1. Introduction to swimming data
Now that you have reviewed some of the concepts and techniques from Statistical Thinking in Python Parts I and II, you are ready to dive into the first case study.
2. The 2015 FINA World Championships
You will get your feet wet with swimming races from the 2015 FINA World Championships in Kazan, Russia, which took place in this pool.
Before we plunge into the data, I need to bring you up to speed with some background on swimming competitions.
First let's look at the pool. If you count, you will notice that there are ten lanes in the pool. Like Python arrays, the lanes are zero-indexed, going from zero to nine. Races are typically swum in lanes one through eight. The pool is 50 meters long, so in events longer than 50 meters, the swimmers turn around at the ends of the pool.
3. Strokes at the World Championships
There are four different strokes, or ways of swimming, and each have their own competitions. They are freestyle, breaststroke, butterfly, and backstroke. It is important to note that because of the differences in the mechanics of the strokes, they are swum at different speeds.
4. Events at the World Championships
You can think of each event at the World Championships as being defined by unique a tuple of a gender, distance, and stroke. For example, in your first exercises, you will look at results of the men's 200 m freestyle.
5. Rounds of events
Each event is swum in stages, called rounds, with the fastest swimmers from each round progressing in the competition.

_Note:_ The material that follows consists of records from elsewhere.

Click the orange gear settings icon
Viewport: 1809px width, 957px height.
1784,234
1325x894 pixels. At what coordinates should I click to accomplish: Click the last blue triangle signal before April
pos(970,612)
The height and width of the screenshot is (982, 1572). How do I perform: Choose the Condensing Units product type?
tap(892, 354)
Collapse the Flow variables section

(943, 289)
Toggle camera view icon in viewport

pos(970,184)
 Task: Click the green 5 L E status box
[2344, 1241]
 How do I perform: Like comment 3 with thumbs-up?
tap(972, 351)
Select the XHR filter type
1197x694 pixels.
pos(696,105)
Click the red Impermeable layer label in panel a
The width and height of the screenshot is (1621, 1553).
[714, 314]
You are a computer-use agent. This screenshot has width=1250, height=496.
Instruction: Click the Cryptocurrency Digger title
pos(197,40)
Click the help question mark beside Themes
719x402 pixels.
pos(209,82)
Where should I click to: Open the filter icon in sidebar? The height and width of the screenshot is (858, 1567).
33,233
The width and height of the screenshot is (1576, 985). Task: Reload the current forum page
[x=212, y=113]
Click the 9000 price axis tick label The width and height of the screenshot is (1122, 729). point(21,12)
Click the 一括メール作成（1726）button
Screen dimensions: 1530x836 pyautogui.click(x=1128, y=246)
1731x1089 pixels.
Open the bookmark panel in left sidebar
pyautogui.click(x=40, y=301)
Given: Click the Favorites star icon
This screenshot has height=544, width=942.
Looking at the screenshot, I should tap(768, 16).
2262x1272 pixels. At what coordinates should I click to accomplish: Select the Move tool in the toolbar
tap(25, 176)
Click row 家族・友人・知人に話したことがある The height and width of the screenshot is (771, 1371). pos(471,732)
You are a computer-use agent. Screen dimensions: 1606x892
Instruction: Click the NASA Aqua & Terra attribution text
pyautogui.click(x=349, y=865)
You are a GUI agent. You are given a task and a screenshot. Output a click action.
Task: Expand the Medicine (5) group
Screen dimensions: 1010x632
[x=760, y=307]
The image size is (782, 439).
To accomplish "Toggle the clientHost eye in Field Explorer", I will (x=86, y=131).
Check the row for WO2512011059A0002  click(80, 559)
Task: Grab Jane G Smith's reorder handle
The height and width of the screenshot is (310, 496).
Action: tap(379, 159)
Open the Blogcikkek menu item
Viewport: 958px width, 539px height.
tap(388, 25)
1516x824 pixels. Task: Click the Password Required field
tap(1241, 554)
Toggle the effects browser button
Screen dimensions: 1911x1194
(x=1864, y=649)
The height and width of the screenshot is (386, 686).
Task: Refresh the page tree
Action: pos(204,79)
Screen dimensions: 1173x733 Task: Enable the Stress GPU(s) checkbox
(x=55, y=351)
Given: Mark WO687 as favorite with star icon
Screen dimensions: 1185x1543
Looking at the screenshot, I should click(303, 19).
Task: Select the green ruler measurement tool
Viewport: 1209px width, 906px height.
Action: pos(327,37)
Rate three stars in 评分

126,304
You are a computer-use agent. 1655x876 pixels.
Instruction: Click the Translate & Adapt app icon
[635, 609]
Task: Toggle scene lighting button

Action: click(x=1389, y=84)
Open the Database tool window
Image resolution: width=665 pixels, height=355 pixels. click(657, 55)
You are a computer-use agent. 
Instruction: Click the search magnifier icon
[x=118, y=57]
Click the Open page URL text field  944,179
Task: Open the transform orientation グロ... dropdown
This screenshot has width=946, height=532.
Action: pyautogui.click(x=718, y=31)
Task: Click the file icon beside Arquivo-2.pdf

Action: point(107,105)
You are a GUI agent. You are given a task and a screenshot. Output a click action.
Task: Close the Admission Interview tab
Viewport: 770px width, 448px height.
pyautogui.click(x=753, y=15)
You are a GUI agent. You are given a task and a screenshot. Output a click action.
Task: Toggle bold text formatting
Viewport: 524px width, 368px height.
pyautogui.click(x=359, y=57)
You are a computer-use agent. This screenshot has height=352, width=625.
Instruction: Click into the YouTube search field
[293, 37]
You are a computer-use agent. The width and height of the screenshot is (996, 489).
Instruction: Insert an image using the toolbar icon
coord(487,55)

The first round is referred to as heats. In events of longer distance, the fastest eight swimmers from the heats advance to compete in the finals, the winner of which is the champion. Shorter distance events have a semifinal round, where the fastest 16 swimmers from the heats race in the semifinals, and the fastest eight of those advance to the final.
6. Data source
Finally, I want to mention that the data we will use in this case study are freely available from the Swiss company OMEGA, the official timekeepers of the World Championships.
Ok, that bit of background should cover what you need to know for the first batch of exercises. I will give you more background as needed as you work through the datasets.
7. Domain-specific knowledge is
Setting up this background leads me to an important point. The data science skills you are learning are very widely applicable, and when you apply them to specific problems, you almost always need to inform yourself about the particular field of study. In the present example, it is important to know about the different strokes that are swum at different speeds. If you were doing a larger scale project with swimming, say for a national team or a swimsuit manufacturer, you would want to work closely with experts like coaches, kinesiologists, and swimmers themselves.
This part of data science is both critically important and exhilarating. Throughout a career as a data scientist, you can learn about many different fascinating fields as you apply your craft to them.
8. Let's practice!
Ok, now it is time to splash around in some data from the men's 200 m freestyle at the 2015 World Championships. And I promise that the exercises are not full of bad puns like this video is!